Posted on Aug 21 2020

The “lengthy” process of acquiring a conditional use permit could hinder the commercial pot industry from booming in the CNMI.

Commonwealth Cannabis Commission managing director Monique Sablan said at the Senate Committee on Cannabis and Gaming meeting Wednesday that zoning for Saipan is one of the roadblocks that are hindering cannabis licensees from submitting a complete application.

“Saipan Local Law 21-15, passed in June of 2020, specifies cannabis farms, retails, and lounge, but it puts those cannabis licenses under a conditional use permit, and the conditional use permit is actually a very lengthy process in order to actually get that permit,” she said. “It requires an application on various documentation to be submitted, [and] requires the applicant, prior to even applying for a cannabis license, to go through a public hearing with Zoning, appear before the board, and their board would have to approve whether or not they will get the Zoning authorization.” That authorization is key, Sablan said, for a cannabis licensee to actually submit their complete application to the commission and get a business license.
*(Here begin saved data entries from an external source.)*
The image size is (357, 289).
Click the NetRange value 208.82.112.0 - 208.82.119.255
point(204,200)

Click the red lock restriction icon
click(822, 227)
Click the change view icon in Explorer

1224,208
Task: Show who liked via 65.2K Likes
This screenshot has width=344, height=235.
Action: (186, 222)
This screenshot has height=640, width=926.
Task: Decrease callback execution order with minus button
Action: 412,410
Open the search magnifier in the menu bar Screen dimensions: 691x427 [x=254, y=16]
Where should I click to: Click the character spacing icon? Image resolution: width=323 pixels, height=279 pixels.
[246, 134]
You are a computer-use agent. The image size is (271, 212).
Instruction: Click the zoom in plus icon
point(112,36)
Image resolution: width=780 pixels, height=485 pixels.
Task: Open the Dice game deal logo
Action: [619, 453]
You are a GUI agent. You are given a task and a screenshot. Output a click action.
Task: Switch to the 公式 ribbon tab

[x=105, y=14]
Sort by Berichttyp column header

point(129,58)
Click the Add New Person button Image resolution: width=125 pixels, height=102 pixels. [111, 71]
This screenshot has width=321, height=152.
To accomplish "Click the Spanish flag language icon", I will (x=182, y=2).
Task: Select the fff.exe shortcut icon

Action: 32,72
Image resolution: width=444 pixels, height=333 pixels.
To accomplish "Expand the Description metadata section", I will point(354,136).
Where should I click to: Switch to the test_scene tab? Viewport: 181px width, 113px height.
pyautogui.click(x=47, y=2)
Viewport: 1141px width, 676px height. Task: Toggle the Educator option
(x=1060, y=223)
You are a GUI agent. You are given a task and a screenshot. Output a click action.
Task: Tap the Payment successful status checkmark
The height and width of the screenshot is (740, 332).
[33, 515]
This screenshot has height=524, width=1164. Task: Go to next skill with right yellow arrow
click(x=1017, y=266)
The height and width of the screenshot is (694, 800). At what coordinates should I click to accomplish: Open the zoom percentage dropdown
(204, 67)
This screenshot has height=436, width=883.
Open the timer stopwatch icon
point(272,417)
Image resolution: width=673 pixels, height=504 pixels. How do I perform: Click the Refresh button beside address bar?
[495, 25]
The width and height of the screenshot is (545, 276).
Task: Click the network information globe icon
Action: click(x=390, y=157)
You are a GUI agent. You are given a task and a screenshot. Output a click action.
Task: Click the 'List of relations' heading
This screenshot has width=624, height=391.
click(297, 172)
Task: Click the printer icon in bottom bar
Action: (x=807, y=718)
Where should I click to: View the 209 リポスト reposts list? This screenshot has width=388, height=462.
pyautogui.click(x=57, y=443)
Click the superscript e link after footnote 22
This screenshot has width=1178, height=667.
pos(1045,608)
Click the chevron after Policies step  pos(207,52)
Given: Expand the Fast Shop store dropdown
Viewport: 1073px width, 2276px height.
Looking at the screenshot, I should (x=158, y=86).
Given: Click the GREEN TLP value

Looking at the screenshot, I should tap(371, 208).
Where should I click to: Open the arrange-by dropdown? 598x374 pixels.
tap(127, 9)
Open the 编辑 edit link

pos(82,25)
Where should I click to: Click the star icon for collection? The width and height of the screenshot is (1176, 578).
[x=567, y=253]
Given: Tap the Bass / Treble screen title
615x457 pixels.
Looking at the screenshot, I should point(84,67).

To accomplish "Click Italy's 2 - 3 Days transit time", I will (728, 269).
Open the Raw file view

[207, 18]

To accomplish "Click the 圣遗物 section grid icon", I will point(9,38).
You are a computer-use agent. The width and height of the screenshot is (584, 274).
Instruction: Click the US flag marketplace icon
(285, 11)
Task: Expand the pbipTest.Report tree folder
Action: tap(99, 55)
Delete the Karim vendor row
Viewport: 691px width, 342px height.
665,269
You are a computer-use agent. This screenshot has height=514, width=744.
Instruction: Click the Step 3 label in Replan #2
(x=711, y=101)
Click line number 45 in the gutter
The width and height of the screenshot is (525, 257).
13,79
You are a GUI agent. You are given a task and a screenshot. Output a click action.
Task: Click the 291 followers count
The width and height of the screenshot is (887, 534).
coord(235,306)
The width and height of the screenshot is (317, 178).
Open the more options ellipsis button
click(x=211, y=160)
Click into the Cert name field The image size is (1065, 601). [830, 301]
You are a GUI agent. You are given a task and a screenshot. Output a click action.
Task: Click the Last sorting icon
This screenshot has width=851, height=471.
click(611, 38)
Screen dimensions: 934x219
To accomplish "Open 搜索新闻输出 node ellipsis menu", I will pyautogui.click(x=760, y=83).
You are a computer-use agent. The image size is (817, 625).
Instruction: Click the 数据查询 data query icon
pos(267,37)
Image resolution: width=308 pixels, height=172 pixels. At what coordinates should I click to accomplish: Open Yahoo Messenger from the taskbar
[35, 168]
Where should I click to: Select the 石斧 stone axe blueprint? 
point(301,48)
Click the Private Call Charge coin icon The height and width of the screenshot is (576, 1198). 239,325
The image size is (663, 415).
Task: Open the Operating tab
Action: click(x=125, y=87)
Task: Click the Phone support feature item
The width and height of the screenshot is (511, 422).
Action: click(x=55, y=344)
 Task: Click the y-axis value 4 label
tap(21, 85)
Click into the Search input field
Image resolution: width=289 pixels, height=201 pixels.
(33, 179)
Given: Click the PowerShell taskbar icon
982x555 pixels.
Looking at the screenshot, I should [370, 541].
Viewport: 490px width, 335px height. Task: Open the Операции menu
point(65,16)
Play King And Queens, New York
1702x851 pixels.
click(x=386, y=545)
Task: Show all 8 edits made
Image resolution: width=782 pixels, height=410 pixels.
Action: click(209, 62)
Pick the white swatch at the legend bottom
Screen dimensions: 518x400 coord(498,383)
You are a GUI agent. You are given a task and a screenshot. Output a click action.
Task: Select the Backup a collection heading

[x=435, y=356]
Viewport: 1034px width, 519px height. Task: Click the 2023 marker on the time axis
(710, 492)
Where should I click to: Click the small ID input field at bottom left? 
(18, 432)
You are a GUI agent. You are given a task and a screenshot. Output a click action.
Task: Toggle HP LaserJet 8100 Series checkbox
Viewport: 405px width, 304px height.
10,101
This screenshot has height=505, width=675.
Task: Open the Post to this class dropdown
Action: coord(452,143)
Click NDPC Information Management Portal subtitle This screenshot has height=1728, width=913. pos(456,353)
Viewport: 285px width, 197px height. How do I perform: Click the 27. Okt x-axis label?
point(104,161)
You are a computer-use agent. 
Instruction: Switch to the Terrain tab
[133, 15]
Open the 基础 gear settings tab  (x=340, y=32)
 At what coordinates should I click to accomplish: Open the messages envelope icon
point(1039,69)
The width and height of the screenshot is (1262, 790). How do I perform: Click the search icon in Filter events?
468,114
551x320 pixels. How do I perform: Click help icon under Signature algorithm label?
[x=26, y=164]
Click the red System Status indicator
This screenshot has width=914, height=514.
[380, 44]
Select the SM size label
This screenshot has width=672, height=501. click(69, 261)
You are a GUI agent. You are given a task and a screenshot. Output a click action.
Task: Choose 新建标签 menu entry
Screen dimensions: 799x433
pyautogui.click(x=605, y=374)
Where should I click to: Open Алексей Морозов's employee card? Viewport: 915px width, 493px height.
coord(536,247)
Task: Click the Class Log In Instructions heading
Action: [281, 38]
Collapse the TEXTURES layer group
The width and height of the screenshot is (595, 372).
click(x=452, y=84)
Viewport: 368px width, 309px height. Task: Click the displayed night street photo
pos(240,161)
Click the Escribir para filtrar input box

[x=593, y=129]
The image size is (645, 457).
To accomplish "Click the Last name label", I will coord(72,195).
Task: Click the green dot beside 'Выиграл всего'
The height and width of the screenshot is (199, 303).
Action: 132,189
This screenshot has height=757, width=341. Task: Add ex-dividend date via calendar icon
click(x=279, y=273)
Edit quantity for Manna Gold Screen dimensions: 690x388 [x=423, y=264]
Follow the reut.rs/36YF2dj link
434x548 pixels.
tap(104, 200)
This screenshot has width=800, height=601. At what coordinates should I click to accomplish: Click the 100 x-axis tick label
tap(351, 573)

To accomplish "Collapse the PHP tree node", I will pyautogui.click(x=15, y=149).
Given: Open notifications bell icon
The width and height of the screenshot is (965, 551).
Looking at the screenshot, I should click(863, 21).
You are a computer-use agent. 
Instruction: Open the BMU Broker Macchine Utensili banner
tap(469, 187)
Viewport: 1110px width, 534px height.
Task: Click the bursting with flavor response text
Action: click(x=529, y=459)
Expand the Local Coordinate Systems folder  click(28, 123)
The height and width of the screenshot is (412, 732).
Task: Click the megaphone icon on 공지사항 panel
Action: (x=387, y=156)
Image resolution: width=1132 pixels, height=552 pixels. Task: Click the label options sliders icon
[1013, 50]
“That’s one of the main obstacles that we’ve been going through. …They [CNMI Zoning Board] do have a backlog for their public hearing. They only have about five slots per public hearing, and they only meet once a month,” she added.

The commission, however, has been in communication with the Zoning Board to work on the concern.

In addition, the local law, Sablan said, is “very broad” as it generalizes cannabis farming, in comparison to the regulations set by the commission where production is broken down into four different licenses: micro producer, Class 1, Class 2, and Class 3. Class 3 goes to about 5,000 square feet. “There should be necessary guidelines for at least each of these various licensees.”

Sablan also said that currently, they are working with their applicants to figure out solutions. The commission rolled out three homegrown registry applications Tuesday, while commercial applications remain incomplete due to zoning issues.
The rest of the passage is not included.